Note that at the bottom of the tree, there are $n$ leaves, where $n$ is the number of input in the array. We can also calculate the level at the bottom. At every level, the computation time at each node in the recurrence tree is given by:
\[\frac{cn}{2^i}\]For example, at $i = 1$, the computation time is
\[\frac{cn}{2^1} = \frac{cn}{2}\]At the bottom of the tree, we can only $c\times 1$. Therefore, we have the following relationship.
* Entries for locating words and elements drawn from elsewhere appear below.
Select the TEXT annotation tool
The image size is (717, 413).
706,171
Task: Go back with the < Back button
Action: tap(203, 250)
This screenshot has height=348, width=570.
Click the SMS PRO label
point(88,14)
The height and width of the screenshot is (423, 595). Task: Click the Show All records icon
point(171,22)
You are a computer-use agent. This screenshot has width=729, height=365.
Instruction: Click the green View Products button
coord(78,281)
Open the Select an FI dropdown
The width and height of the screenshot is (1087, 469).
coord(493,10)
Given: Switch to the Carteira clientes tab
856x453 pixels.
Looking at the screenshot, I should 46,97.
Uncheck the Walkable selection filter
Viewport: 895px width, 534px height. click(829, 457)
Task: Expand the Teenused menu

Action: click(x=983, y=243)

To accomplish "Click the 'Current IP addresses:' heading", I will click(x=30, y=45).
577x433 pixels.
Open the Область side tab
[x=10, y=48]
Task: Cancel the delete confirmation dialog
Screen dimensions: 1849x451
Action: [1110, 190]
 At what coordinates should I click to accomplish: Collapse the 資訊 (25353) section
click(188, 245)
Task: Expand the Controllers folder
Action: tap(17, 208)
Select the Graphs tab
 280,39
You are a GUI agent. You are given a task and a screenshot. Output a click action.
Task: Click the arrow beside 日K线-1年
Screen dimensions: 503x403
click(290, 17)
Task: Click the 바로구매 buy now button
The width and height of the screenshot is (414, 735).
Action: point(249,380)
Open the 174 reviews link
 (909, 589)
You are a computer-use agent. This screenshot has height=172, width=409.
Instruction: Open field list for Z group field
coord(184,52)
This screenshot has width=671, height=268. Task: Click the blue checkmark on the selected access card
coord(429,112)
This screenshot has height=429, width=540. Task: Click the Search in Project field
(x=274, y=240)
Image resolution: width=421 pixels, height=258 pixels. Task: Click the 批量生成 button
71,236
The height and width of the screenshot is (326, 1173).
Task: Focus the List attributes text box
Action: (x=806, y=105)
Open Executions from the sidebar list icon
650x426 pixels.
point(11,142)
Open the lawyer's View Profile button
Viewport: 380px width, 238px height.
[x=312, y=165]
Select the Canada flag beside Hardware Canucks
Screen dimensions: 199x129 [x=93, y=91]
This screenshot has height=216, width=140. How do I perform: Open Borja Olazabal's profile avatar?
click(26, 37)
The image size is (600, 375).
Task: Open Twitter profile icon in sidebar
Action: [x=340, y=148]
\[\frac{cn}{2^{i_{bottom}}} = c \times 1\]and we can get
\[i_{bottom} = \log_2(n)\]This means that the height of the tree is:
\[h = 1 + \log_2(n)\]And if we sum up the computation time at each leve, we would obtain $c\times n$. For example at level $i = 1$, we have
\(cn/2 + cn/2 = cn\) and similarly at every level. Therefore, the total computation time is the sum at each level multiplied by the number of level.
\[T(n) = cn \times (1 + \log_2(n)) = O(n\log(n))\]Here and the subsequent expressions, we always use base of 2 for our logarithmic function.
Note that the computation time is slower than linear but much faster than quadratic time. This means that merge sort gives a faster computation time as compared to bubble sort and insertion sort and is similar to heapsort.